◆ TEKST
—————

Wytwórnia: Universal Music Polska 27501901

…tylko brać. Osiecka znana i nieznana

Soyka Kwintet +

  • Ocena - 4

Nie całuj mnie pierwsza; Co by było gdyby nam zabrakło...; ...tylko brać; Księżycu płyń; Tango Warszawo; W naszym domu nie ma drzwi; Jedni piszą wiersze piórem; Od Warszawy do Krakowa; A może nie warto; Po słonecznej stronie dnia;  Upływa szybko życie
Muzycy: Stanisław Sojka, fortepian, gitara akustyczna, śpiew;  Janusz Yanina Iwański, gitara akustyczna; Przemek Greger,  gitara akustyczna; Marcin Lamch, kontrabas; Jakub Sojka, perkusja; Zbyszek Uhuru Brysiak, instr. perkusyjne; Antoni Sojka, instr. klawiszowe, moog; Antoni Gralak, trąbka; Aleksander Korecki, saksofon

Osiecką nie sposób się przejeść. Do kolekcji wydanych na przestrzeni ostatniej dekady płyt poświęconych twórczości znamienitej tekściarki – by wspomnieć choćby koncertowy album „Czy te oczy mogą kłamać” grupy Raz Dwa Trzy (2002), czy przesiąkniętą melancholią propozycję Katarzyny Nosowskiej („Osiecka”, 2008) – dołącza dziś najnowsze dzieło Stanisława Sojki i jego Kwintetu+.

Jednak projekt ten różni się zasadniczo od poprzedzających go tribute albums. Soyka nie interpretuje bowiem gotowych piosenek, lecz tworzy własne. Powód jest prosty: przeważająca część materiału, który trafił na krążek „…tylko brać. Osiecka znana i nieznana”, powstała do tekstów nietkniętych do tej pory kompozytorską ręką. Impulsem do zmierzenia się z twórczością poetki był pamiętny występ Sojki w ramach zeszłorocznej edycji festiwalu „Pamiętajmy o Osieckiej”.

—————

◆ KRÓTKIE ZADANIE 1
Jaki występ Sojki był według tekstu o płycie impulsem do zmierzenia się z twórczością Osieckiej?

—————

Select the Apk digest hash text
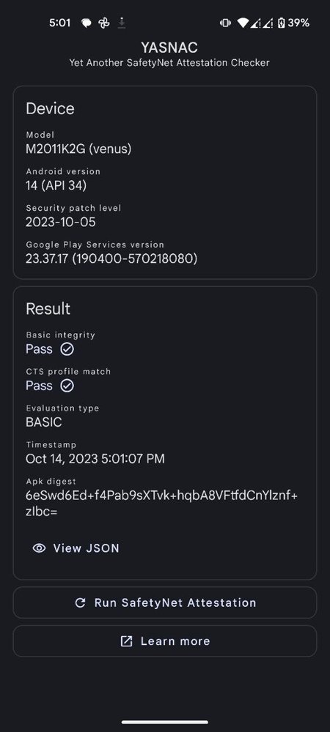The height and width of the screenshot is (732, 330). 162,504
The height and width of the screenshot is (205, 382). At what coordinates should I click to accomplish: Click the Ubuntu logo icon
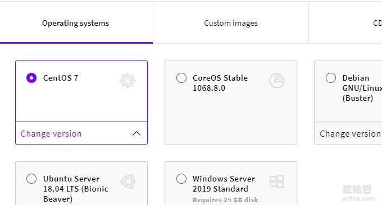[128, 181]
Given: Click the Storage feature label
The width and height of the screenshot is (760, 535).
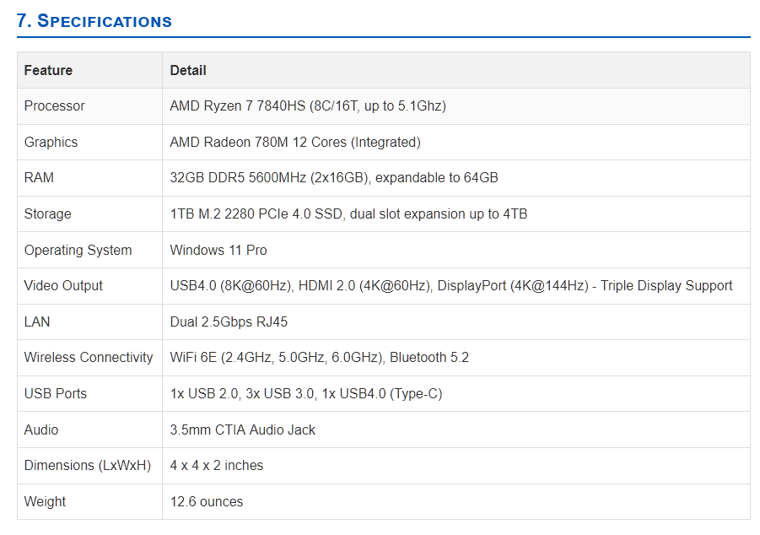Looking at the screenshot, I should click(47, 214).
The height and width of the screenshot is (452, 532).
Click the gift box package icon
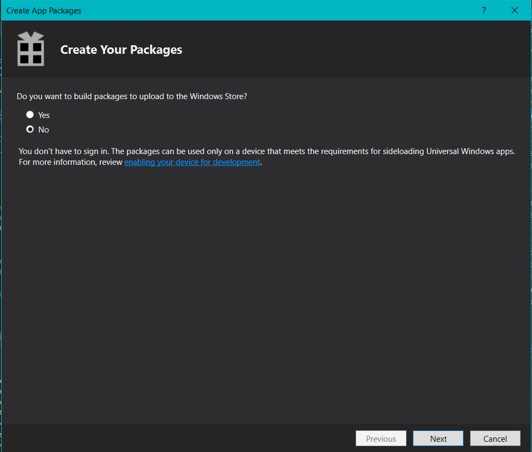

—————

◆ KRÓTKIE ZADANIE 2
W zestawieniu zamień „Ubuntu” na „Debian” w wierszach od samego początku zestawienia aż do wiersza z „Looking at the” włącznie, a resztę zostaw bez zmian. Wypisz tylko te wiersze, bez obrazków.

◆ WYNIK KOŃCOWY 1
Jego występ na zeszłorocznej edycji festiwalu „Pamiętajmy o Osieckiej”.

◆ WYNIK KOŃCOWY 2
Select the Apk digest hash text
The height and width of the screenshot is (732, 330). 162,504
The height and width of the screenshot is (205, 382). At what coordinates should I click to accomplish: Click the Debian logo icon
[128, 181]
Given: Click the Storage feature label
The width and height of the screenshot is (760, 535).
Looking at the screenshot, I should click(47, 214).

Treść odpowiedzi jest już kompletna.